Could you work out how many lines of the material below hold "first"? Only the number is needed.

### Data to process
+--

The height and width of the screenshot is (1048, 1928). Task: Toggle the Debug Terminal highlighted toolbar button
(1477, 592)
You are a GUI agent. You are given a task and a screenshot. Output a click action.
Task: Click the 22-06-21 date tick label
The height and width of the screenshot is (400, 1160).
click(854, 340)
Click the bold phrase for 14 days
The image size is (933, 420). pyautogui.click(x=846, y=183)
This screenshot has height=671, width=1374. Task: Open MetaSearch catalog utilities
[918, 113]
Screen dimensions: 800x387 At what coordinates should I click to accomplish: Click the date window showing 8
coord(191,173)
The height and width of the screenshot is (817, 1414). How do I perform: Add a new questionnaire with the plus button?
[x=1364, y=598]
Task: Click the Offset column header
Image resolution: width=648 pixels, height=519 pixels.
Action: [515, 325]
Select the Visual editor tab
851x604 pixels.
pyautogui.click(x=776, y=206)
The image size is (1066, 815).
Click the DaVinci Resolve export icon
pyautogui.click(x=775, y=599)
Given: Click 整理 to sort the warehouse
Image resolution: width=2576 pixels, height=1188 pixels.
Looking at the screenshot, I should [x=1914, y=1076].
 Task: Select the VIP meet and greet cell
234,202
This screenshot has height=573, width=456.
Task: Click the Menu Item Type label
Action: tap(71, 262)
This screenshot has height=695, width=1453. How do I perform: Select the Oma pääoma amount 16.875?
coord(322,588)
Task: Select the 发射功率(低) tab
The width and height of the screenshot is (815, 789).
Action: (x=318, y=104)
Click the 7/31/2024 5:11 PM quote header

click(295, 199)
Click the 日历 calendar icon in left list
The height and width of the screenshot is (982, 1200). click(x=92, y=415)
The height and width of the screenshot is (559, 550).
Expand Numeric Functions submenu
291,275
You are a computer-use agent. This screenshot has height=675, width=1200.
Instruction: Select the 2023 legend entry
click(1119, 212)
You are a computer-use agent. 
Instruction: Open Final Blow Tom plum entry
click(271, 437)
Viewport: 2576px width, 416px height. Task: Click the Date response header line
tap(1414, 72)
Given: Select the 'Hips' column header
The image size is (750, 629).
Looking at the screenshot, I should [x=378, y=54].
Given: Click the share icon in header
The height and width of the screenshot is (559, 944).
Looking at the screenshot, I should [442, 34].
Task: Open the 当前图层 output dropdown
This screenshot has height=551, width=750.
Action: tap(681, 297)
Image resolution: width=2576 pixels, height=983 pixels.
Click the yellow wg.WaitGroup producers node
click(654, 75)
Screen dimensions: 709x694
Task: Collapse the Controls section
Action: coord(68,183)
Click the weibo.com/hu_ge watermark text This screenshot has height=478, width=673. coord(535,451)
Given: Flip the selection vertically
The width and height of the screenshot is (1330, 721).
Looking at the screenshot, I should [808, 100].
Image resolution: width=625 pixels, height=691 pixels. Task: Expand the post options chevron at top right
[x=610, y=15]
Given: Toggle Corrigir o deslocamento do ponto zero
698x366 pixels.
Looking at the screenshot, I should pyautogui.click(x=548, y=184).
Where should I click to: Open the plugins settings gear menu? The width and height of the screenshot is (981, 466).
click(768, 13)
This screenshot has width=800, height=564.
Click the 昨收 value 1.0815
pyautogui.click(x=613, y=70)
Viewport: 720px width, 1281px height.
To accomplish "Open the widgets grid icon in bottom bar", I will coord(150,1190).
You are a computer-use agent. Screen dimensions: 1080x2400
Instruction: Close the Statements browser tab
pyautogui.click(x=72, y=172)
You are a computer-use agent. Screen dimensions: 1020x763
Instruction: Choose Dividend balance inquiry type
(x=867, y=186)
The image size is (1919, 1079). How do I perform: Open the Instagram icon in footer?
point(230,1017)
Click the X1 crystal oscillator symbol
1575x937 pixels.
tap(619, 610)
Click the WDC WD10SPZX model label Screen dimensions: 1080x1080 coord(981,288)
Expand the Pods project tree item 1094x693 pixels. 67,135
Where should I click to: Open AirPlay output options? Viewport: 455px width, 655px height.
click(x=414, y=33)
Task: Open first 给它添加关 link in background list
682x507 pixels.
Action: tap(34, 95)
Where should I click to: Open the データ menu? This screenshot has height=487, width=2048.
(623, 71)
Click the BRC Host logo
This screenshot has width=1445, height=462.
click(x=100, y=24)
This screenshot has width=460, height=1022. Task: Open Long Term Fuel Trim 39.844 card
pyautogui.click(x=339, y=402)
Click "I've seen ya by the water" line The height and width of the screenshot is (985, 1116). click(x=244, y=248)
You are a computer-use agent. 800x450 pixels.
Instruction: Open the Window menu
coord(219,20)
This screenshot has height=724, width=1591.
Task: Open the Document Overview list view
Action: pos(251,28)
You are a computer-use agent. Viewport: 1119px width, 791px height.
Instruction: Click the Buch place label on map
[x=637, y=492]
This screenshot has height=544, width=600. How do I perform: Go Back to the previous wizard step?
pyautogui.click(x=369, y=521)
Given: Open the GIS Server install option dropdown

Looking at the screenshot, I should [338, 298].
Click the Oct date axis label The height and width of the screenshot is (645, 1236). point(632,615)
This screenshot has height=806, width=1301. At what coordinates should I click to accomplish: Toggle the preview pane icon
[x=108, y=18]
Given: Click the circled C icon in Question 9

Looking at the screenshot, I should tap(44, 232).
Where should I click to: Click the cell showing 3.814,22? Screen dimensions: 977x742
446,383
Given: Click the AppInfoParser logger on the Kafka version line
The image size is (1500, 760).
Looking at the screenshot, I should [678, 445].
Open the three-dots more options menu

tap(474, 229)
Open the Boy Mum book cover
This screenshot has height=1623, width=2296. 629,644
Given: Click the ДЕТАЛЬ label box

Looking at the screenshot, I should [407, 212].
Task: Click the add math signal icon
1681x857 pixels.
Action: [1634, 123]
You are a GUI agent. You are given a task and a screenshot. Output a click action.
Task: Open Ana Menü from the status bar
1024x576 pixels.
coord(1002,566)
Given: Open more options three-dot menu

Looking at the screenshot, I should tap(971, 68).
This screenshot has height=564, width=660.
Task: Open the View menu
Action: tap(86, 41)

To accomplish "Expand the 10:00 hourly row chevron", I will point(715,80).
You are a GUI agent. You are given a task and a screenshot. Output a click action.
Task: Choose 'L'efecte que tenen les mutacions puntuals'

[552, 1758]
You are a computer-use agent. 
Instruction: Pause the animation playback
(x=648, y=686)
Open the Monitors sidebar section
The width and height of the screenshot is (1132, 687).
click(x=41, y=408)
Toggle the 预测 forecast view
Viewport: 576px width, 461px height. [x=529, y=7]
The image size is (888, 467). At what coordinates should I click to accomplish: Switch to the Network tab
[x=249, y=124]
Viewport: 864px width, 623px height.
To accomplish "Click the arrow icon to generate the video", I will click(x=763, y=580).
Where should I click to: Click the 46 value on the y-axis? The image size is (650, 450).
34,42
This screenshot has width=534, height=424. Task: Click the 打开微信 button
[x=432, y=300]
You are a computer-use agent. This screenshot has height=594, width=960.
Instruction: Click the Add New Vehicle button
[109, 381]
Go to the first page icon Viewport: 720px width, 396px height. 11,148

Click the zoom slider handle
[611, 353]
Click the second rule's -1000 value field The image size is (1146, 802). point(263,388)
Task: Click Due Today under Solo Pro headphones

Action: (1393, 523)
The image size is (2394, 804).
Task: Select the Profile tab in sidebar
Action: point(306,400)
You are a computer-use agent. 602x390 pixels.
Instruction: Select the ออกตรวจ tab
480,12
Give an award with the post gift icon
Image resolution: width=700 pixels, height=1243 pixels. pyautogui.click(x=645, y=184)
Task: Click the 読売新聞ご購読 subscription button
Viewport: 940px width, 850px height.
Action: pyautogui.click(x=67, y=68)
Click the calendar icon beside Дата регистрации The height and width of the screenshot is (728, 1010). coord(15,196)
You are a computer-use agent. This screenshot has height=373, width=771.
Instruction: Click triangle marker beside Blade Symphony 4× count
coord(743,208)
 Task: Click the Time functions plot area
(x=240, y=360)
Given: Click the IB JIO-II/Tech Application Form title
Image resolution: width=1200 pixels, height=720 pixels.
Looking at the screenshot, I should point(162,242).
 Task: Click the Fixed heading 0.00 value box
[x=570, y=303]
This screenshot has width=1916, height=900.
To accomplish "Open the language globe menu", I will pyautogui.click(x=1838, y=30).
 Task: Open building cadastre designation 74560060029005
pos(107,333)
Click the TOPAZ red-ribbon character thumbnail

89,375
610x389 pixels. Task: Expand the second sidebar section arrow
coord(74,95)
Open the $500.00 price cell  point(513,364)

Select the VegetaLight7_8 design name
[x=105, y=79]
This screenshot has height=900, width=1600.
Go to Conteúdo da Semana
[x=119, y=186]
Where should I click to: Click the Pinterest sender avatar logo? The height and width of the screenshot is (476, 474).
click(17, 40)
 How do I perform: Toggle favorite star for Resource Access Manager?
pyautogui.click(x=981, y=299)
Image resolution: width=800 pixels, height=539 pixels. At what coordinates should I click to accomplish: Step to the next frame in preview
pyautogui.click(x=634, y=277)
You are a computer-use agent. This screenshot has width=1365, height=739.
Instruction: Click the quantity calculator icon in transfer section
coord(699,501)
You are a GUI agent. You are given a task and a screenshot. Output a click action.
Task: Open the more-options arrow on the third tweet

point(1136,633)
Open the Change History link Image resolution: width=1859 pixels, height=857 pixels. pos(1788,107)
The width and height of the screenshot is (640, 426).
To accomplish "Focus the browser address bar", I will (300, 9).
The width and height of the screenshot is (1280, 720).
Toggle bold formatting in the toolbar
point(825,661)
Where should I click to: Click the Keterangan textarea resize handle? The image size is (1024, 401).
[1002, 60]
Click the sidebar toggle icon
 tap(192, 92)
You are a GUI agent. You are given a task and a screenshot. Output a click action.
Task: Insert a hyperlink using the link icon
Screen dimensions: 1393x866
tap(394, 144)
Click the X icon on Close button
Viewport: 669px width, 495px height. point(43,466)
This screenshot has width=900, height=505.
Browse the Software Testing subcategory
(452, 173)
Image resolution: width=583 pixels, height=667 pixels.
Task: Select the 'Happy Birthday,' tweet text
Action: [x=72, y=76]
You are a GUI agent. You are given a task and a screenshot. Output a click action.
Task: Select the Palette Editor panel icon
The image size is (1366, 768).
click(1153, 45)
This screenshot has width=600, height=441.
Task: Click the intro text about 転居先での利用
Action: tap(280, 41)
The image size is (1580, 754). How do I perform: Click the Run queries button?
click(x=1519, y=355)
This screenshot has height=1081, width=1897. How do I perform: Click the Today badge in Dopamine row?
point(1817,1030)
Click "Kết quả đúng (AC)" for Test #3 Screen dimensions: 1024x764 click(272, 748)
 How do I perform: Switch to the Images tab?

+--

### Result
2